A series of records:
════════

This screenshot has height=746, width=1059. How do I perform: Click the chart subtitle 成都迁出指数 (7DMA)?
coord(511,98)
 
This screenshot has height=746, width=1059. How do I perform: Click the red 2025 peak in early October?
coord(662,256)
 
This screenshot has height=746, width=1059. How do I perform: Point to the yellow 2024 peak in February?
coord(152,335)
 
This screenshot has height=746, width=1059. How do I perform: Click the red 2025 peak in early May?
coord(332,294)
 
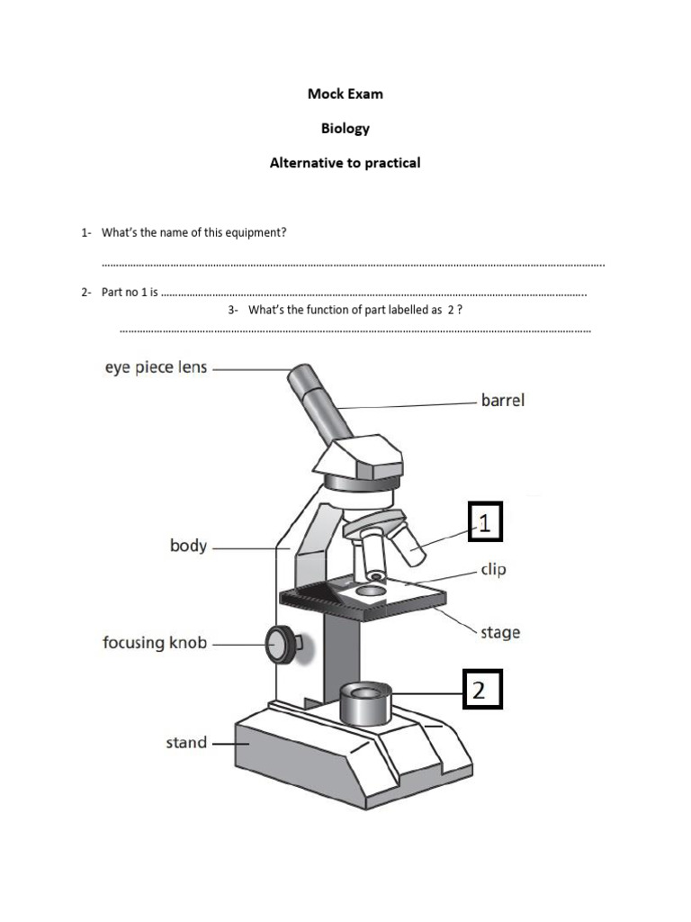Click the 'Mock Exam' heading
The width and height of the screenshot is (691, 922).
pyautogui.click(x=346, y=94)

════════

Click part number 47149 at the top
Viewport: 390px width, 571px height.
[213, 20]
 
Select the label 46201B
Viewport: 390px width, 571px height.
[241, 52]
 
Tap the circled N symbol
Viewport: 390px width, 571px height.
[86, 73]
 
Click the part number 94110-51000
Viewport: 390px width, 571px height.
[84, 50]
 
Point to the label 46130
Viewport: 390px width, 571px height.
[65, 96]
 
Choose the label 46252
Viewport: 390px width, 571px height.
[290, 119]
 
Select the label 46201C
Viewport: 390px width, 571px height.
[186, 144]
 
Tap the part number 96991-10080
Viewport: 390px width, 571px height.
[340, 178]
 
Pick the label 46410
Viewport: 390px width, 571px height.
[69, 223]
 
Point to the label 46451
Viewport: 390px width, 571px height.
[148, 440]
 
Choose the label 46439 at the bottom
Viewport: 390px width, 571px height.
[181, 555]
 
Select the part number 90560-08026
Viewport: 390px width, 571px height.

════════

• Given exercise: Copy the items above verbatim, from the line containing "Click the 'Mock Exam' heading" through the line containing "pyautogui.click(x=346, y=94)", including both of those lines. Omit the pictures from your answer.

• Task response:
Click the 'Mock Exam' heading
The width and height of the screenshot is (691, 922).
pyautogui.click(x=346, y=94)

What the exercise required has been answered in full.